The Mail supports Ken????? I may have to have a bit of a lie down.......


----------



## frank9755 (6 Mar 2012)

Mice said:


> Ahem. Excuse me. For the record the local I spoke to that day was a) female and b) over 35 (by quite a lot). In his raconte of the ride, His Dellzeqqship said "Mice engaged two ten year old boys on scooters (what were they doing up at that time of the morning?) who led us to The Captain's Table". I didnt bother correcting DZ at the time on the basis he still had five more 2011 FNRttCs ahead of him to organize/take part in and if he did have any spare time amending his histoire seemed an unreasonable thing to ask. Silly me. Little did I think that many months later an inference would continue to be made. So peeps, please consider yourself corrected! I was only trying to help as it is unusual to arrive at the Coast on an FNRttC without a prebooked destination, tea on the hob, bacon butties on parade, beers at the ready.... and we were all meandering about a weency bit, desparately trying to avoid the previous years destination which I understood to have been a bit, well, shite. Gratitude? Pah.
> 
> Comprendi??!!!
> 
> ...


 
For the record, there were two separate encounters (which literary licence merged into one, avoiding tedious detail). M got directions from someone while we were waiting on the main road (and even contemplating McDonalds ).

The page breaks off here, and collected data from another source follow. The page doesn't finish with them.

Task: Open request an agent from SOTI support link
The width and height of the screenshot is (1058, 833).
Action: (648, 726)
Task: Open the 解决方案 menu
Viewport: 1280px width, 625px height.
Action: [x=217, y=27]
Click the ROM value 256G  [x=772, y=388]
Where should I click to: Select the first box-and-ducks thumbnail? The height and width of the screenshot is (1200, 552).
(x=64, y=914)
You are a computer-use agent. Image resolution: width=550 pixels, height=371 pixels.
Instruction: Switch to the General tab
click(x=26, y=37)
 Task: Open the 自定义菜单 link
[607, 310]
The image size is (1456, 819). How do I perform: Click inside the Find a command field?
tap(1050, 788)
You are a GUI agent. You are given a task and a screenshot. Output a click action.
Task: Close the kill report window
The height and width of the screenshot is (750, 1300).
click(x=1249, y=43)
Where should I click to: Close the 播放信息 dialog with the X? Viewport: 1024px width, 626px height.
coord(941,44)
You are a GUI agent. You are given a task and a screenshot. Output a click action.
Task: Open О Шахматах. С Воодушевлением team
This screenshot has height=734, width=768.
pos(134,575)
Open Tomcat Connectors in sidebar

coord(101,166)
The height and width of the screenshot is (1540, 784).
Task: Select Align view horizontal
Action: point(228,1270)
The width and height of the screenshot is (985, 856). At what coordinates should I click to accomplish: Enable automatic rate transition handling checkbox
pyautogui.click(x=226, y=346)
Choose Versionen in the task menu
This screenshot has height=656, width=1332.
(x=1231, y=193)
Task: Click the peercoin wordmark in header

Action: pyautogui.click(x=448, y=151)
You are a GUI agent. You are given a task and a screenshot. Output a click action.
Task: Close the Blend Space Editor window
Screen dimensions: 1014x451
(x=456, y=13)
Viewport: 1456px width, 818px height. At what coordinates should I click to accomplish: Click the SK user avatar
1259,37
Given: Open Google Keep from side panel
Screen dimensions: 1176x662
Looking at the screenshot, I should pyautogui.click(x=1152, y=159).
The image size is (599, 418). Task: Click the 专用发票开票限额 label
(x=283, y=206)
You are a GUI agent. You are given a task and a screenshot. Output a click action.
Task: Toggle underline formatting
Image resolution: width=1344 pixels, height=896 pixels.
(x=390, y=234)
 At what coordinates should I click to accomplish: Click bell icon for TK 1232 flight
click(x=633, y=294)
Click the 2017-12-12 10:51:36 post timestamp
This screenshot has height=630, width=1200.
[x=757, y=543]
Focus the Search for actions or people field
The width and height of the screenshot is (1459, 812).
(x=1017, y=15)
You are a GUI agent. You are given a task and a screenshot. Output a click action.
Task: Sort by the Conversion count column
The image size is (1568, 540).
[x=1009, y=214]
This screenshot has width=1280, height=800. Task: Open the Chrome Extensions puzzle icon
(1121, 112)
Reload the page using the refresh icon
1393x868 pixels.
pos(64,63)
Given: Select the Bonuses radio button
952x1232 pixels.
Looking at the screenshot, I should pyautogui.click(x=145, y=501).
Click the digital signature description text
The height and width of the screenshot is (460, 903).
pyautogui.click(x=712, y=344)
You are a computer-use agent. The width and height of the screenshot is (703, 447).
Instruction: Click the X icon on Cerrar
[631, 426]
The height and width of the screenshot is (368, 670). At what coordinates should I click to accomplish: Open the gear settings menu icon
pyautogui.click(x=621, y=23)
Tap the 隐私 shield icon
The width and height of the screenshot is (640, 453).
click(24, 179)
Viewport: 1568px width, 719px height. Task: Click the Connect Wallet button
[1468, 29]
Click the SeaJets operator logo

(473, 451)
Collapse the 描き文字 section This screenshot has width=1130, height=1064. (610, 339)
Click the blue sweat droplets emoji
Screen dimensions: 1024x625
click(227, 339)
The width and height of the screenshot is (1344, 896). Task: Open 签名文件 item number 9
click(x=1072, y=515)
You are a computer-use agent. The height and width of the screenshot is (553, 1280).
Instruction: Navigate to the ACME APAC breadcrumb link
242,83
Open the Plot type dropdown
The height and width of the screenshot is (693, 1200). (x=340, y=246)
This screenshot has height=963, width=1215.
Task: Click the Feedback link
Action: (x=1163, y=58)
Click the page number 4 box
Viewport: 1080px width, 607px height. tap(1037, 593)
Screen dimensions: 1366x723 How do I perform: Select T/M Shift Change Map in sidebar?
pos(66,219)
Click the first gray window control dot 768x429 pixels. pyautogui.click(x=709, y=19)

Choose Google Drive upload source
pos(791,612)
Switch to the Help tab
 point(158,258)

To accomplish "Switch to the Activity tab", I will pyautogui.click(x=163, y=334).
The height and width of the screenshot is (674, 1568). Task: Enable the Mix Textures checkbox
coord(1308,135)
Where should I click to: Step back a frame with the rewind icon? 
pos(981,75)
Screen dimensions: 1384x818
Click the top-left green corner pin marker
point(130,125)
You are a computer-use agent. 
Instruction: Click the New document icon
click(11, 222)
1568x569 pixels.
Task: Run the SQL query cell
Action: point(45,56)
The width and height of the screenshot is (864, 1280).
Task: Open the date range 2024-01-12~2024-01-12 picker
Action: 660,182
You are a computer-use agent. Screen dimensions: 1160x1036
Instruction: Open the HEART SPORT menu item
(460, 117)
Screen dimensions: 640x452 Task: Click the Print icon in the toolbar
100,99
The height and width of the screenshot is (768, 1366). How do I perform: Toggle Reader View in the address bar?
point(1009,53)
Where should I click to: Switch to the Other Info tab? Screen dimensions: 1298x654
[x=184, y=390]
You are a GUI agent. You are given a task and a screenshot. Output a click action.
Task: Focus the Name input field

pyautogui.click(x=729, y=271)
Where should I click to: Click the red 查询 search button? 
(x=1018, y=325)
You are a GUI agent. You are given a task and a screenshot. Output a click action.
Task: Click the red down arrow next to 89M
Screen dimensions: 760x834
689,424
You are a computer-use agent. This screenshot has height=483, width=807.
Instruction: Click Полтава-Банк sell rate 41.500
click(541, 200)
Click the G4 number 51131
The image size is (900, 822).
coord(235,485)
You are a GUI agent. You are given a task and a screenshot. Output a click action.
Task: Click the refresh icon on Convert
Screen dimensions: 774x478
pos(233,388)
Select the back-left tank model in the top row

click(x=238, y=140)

We then set off for the cafe and met the boys on the way. They asked us where we were all going, we told them, and they said they'd show us the way!


----------



## GrumpyGregry (6 Mar 2012)

In the FNRttC Pantomine 2012 Mr Verloc will play the part of the Pied Piper of Ramekin. Mr Ronald MacDonald will play the part of Felpham, the Pied Piper's loyal retainer.


----------



## Aperitif (6 Mar 2012)

1752850 said:


> True this.


For the record, this is The Internet and we are not interested in the truth spoiling a perfectly good story. Heavens! Levinson will be looking to collar someone for the 'Case of the Missing Buff' when he has finished with the cops and celebs etc. David Cameron will be taxing cyclists who mix yellow and brown with breakfast coloured food - the world of fantasy will fall to bits! (and I'll have to leave the forum)


----------



## Aperitif (6 Mar 2012)

Admirable. I am happy to support your efforts, and look forward to drinking a toast with you and the rehabilitated one when we next meet en route. Hopefully, NewFrank will bring along Rich's wine glasses that mistakenly made their way into his panniers 'some time ago'.


----------



## Aperitif (6 Mar 2012)

dellzeqq said:


> they were the Sirens that should attend every port. We almost had to lash 'Teef to the mast!


I agree - and they both knew how to make a nice pear crumble (not on the menu that day alas)


----------



## Aperitif (6 Mar 2012)

1753097 said:


> I don't suppose for one second that panniers big enough to carry all prior offenses for restoration to their rightful owners exist. Still forgive and forget eh?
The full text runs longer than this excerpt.